Musings on New Beginnings
My first day at work, I attended a brief orientation session quickly covering policies on attendance, benefits, vacation, personal use of work resources, sexual harassment, drug testing, violence in the workplace, etc.
It's a different corporate culture from what I've been dealing with the last couple of years, that's for sure. But this is a good thing. I like to joke that my former employer's corporate motto is "We put the 'pro' in 'inappropriate!'"
Like to? I love to make that joke. Isn't it clever? And so true!
As ghastly as my old employer was, of course, there's a flip side to everything and the sense of freedom there, of being able to swear or flirt or make off-color jokes or walk around barefoot, was fairly pleasant. The systems analyst who is training me and I seem to have hit it off greatly right away, because she's outspoken and has a really strong, offbeat sense of humor, so she softens the transition from wild-and-crazy private sector to staid and sober government.
That said, I feel the need to make sure I don't get too comfortable. We're on the cube farm, and voices carry. Things I say that may make her double over with laughter might cause someone two cubes over to seethe in silence.
I don't know the office pecking order yet, but most people seem to take lunches and breaks alone - though they do take ample breaks to wander around and chit chat with each other. It strikes me as a sign to tread carefully - or is it just that I'm so shell-shocked from dealing with the fearfully convoluted office politics at the old place that I'm overly paranoid?
My supervisor came over to my desk yesterday afternoon at about ten till five just to see how my week had gone (very well; I'm learning quickly and have managed to put in more than enough work so far to make up for my friend's time in training - not bad for week one!) and just to chat for a bit. He's an older gentleman, very soft-spoken and gentle and pleasant.
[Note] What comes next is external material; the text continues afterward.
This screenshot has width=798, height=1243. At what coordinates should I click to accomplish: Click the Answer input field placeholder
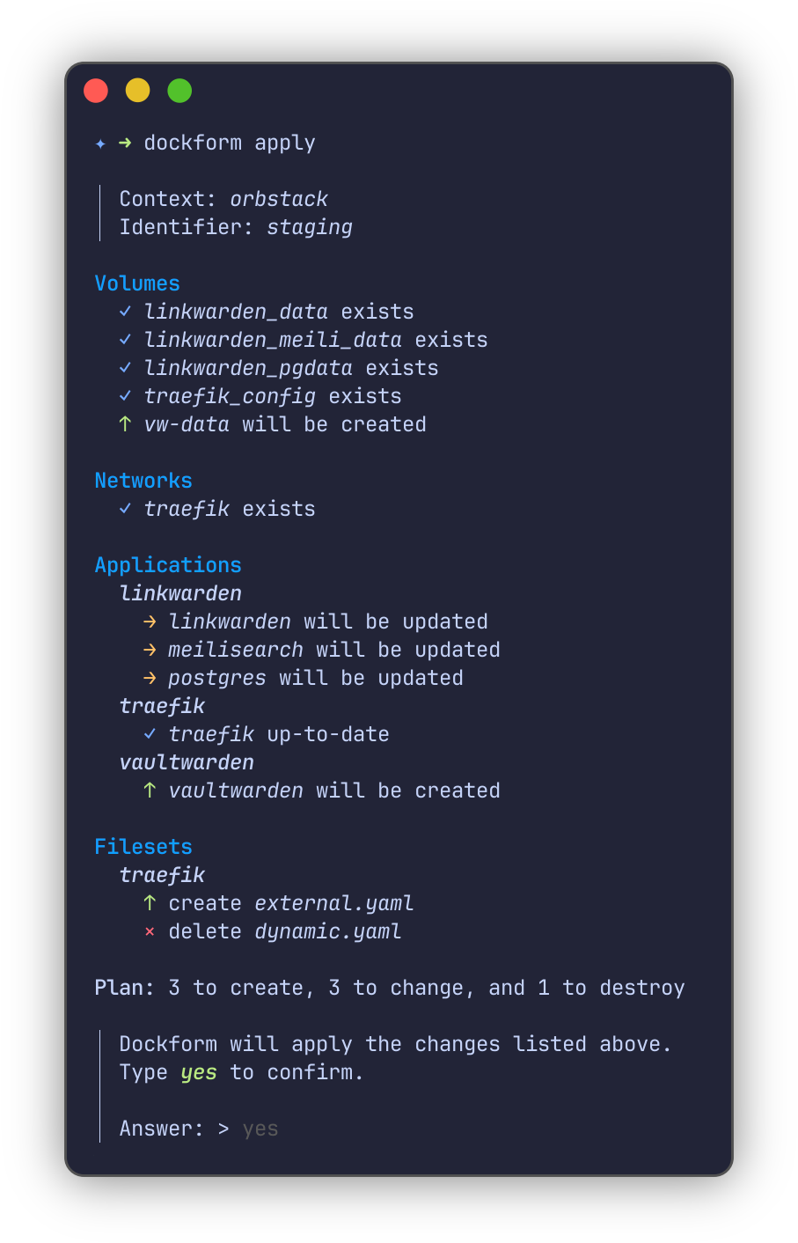260,1129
I told him I'd found an apartment in Travis Heights and how excited and happy I was, and he said he'd actually grown up here - went to Travis Heights Elementary (where Anna will go), Fulmore Middle School (Katie's new stomping grounds) and graduated from Travis High (upon which Eric is shortly to be inflicted). We were chatting along about kids and schools and moving and such like, when suddenly he announced, "Well, it's five o'clock, time to get on out of here! Have a good weekend!"
It was five on the NOSE.
I've had so much I've wanted to write about since I've been here. I wanted to blog about UT winning the Rose Bowl while I was staying on West Campus, and what a glorious happy time that was, with joyful students running through the streets and shouting and hugging each other. And I wanted to go on in detail about spending an afternoon walking in Pease Park, full of cheerful people and happy, well-behaved dogs, walking and jogging and biking and playing Frisbee Golf. My bittersweet walk past the vacant pink brick house with wrought-iron railings on Shoal Creek Drive just off Lamar and 24th, which used to be the Iseley School, where I went to first grade in '73 or so, really should have a full blog entry of its own. There's just been so much. I suppose I'll get caught up later.
For now, Anna is awake, in her blue fleecy pajamas, with frumpy mussed-up hair, so it's time for me to stop lollygagging and get to work on some breakfast.